From: Thomas Gleixner <tglx@linutronix.de>
To: "Jason A. Donenfeld" <Jason@zx2c4.com>,
linux-kernel@vger.kernel.org, patches@lists.linux.dev
Cc: "Jason A. Donenfeld" <Jason@zx2c4.com>,
linux-crypto@vger.kernel.org, linux-api@vger.kernel.org,
x86@kernel.org, Greg Kroah-Hartman <gregkh@linuxfoundation.org>,
Adhemerval Zanella Netto <adhemerval.zanella@linaro.org>,
Carlos O'Donell <carlos@redhat.com>,
Florian Weimer <fweimer@redhat.com>,
Arnd Bergmann <arnd@arndb.de>, Jann Horn <jannh@google.com>,
Christian Brauner <brauner@kernel.org>,
David Hildenbrand <dhildenb@redhat.com>
Subject: Re: [PATCH v16 4/5] random: introduce generic vDSO getrandom() implementation
Date: Wed, 05 Jun 2024 23:03:00 +0200 [thread overview]
Message-ID: <874ja73xx7.ffs@tglx> (raw)
In-Reply-To: <20240528122352.2485958-5-Jason@zx2c4.com>
Jason!
On Tue, May 28 2024 at 14:19, Jason A. Donenfeld wrote:
> diff --git a/include/vdso/getrandom.h b/include/vdso/getrandom.h
> index e3ceb1976386..7dc93d5f72dc 100644
> --- a/include/vdso/getrandom.h
> +++ b/include/vdso/getrandom.h
> @@ -6,11 +6,39 @@
> #ifndef _VDSO_GETRANDOM_H
> #define _VDSO_GETRANDOM_H
>
> +#include <crypto/chacha.h>
Can you please split the required defines into a seperate header
preferrably in include/vdso/ and include that from crypto/chacha.h
The point is that VDSO is very intentionally not using anything outside
include/uapi/ and include/vdso/ except for include/linux/compiler.h and
include/linux/types.h.
We've had too much trouble of random include chains which magically
break the build dependent on architectures and configurations. VDSO is a userspace
library after all.
> +#include <vdso/types.h>
> +
> /**
> * struct vgetrandom_state - State used by vDSO getrandom() and allocated by vgetrandom_alloc().
> *
> - * Currently empty, as the vDSO getrandom() function has not yet been implemented.
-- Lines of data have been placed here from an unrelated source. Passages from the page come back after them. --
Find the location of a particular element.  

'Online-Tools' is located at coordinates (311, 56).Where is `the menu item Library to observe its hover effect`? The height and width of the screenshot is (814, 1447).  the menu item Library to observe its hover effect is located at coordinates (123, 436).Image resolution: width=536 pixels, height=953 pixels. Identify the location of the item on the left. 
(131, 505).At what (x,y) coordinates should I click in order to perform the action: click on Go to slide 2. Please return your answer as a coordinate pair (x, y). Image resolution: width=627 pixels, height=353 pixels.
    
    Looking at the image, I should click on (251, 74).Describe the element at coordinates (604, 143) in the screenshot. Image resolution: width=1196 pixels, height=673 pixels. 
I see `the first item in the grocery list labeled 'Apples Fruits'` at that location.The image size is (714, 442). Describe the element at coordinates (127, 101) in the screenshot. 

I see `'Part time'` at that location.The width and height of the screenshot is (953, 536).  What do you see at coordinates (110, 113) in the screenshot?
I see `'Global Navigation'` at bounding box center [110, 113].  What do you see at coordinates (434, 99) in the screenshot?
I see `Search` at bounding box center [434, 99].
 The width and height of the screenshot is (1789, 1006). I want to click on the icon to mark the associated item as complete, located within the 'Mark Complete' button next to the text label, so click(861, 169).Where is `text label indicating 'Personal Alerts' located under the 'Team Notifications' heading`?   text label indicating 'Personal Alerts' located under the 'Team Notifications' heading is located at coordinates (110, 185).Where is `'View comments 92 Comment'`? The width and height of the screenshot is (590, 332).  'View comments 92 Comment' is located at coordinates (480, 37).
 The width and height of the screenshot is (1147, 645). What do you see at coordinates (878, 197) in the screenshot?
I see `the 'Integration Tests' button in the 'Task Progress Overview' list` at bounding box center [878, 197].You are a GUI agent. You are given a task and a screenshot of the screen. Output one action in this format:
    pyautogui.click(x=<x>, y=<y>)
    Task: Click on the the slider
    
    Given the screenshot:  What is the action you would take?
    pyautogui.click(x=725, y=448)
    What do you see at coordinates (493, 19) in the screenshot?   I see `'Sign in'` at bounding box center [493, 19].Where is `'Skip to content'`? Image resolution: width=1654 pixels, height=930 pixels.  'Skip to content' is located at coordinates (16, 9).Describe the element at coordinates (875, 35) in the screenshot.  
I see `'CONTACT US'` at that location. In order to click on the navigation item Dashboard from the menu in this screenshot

> + * @batch: One and a half ChaCha20 blocks of buffered RNG output.
> + *
> + * @key: Key to be used for generating next batch.
> + *
> + * @batch_key: Union of the prior two members, which is exactly two full
> + * ChaCha20 blocks in size, so that @batch and @key can be filled
> + * together.
> + *
> + * @generation: Snapshot of @rng_info->generation in the vDSO data page at
> + * the time @key was generated.
> + *
> + * @pos: Offset into @batch of the next available random byte.
> + *
> + * @in_use: Reentrancy guard for reusing a state within the same thread
> + * due to signal handlers.
> */
> -struct vgetrandom_state { int placeholder; };
> +struct vgetrandom_state {
> + union {
> + struct {
> + u8 batch[CHACHA_BLOCK_SIZE * 3 / 2];
> + u32 key[CHACHA_KEY_SIZE / sizeof(u32)];
CHACHA_STATE_WORDS ?
> + };
> + u8 batch_key[CHACHA_BLOCK_SIZE * 2];
Lot's of magic constants here *3/2 *2 ....
> + };
> + vdso_kernel_ulong generation;
> + u8 pos;
What does the u8 buy here over a simple unsigned int?
> + bool in_use;
> +};
>
> #endif /* _VDSO_GETRANDOM_H */
> diff --git a/include/vdso/types.h b/include/vdso/types.h
> new file mode 100644
> index 000000000000..ce131463aeff
> --- /dev/null
> +++ b/include/vdso/types.h
> @@ -0,0 +1,35 @@
> +/* SPDX-License-Identifier: GPL-2.0 */
Why does this need an extra header when it's clearly getrandom specific?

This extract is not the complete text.